▶ [EXERCISE BRIEF]:
Every line below that holds the string "named" should be copied.

** Opening ENTRIES SHOWN block **

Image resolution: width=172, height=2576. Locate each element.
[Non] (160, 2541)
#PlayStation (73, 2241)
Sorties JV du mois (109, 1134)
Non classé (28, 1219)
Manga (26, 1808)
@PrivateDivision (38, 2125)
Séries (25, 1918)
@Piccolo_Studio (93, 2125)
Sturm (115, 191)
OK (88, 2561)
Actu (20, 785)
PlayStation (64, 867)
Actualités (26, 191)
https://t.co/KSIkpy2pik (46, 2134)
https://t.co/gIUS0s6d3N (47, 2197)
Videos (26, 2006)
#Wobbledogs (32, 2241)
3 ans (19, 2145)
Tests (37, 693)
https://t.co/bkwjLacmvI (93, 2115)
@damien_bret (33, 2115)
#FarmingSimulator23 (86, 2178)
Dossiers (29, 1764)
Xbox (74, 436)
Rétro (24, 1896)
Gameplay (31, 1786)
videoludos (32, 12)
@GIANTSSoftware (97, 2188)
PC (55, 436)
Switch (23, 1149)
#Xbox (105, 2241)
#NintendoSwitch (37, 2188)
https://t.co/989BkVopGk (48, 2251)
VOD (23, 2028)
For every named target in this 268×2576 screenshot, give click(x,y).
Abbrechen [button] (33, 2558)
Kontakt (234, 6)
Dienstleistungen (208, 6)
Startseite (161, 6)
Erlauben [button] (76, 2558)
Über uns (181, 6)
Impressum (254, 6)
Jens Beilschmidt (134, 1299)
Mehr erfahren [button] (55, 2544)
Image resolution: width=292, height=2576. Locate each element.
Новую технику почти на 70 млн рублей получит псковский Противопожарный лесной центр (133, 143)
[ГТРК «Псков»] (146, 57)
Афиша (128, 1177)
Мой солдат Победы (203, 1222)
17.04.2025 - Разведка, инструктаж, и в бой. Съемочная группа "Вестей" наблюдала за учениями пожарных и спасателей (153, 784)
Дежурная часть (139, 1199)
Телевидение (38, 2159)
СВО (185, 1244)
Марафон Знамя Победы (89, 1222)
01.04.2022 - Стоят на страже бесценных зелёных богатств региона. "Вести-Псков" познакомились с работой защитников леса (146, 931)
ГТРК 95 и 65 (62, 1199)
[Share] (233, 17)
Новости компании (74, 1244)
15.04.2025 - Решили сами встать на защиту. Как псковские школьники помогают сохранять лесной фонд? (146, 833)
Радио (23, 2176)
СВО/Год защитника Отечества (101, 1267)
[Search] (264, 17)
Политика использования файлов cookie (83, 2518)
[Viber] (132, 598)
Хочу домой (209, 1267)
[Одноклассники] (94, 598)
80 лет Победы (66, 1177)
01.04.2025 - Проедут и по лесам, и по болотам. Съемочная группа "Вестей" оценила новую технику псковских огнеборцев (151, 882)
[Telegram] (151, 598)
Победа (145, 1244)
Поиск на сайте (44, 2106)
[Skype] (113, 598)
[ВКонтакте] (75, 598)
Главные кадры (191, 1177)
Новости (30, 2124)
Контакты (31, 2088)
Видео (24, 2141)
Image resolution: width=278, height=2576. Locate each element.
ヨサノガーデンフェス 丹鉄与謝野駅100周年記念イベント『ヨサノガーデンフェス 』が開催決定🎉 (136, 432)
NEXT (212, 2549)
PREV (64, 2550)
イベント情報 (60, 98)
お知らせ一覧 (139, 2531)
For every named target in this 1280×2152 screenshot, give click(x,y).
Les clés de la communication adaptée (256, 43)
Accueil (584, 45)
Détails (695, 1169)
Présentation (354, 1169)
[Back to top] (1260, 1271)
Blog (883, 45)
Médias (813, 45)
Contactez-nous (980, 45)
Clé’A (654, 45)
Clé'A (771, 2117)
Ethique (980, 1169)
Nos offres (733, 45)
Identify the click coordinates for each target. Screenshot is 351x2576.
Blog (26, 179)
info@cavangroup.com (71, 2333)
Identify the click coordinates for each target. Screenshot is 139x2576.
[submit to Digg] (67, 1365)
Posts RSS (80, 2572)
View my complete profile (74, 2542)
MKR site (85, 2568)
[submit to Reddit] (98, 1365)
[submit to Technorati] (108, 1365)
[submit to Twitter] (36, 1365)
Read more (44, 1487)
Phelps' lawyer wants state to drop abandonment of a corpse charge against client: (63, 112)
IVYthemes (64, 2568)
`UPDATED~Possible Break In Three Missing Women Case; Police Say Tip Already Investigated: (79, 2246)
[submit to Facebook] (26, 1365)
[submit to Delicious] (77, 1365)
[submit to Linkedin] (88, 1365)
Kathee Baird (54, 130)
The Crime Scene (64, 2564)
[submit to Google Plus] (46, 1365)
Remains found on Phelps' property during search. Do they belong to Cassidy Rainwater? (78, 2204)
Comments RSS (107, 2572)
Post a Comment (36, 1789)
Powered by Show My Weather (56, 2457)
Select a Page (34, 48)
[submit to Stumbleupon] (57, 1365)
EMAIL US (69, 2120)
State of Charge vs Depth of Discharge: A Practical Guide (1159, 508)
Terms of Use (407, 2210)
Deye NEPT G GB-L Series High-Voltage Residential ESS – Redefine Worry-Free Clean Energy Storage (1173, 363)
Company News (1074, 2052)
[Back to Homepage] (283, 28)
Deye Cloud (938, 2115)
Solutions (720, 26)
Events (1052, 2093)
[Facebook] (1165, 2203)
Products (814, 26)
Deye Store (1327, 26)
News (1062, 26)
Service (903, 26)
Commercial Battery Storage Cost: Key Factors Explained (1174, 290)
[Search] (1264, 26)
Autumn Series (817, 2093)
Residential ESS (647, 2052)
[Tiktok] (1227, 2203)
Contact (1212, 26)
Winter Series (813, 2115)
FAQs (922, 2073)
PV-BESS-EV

** Closing ENTRIES SHOWN block **

▶ [ANSWER TO THE PROBLEM]:
For every named target in this 268×2576 screenshot, give click(x,y).
For every named target in this 1280×2152 screenshot, give click(x,y).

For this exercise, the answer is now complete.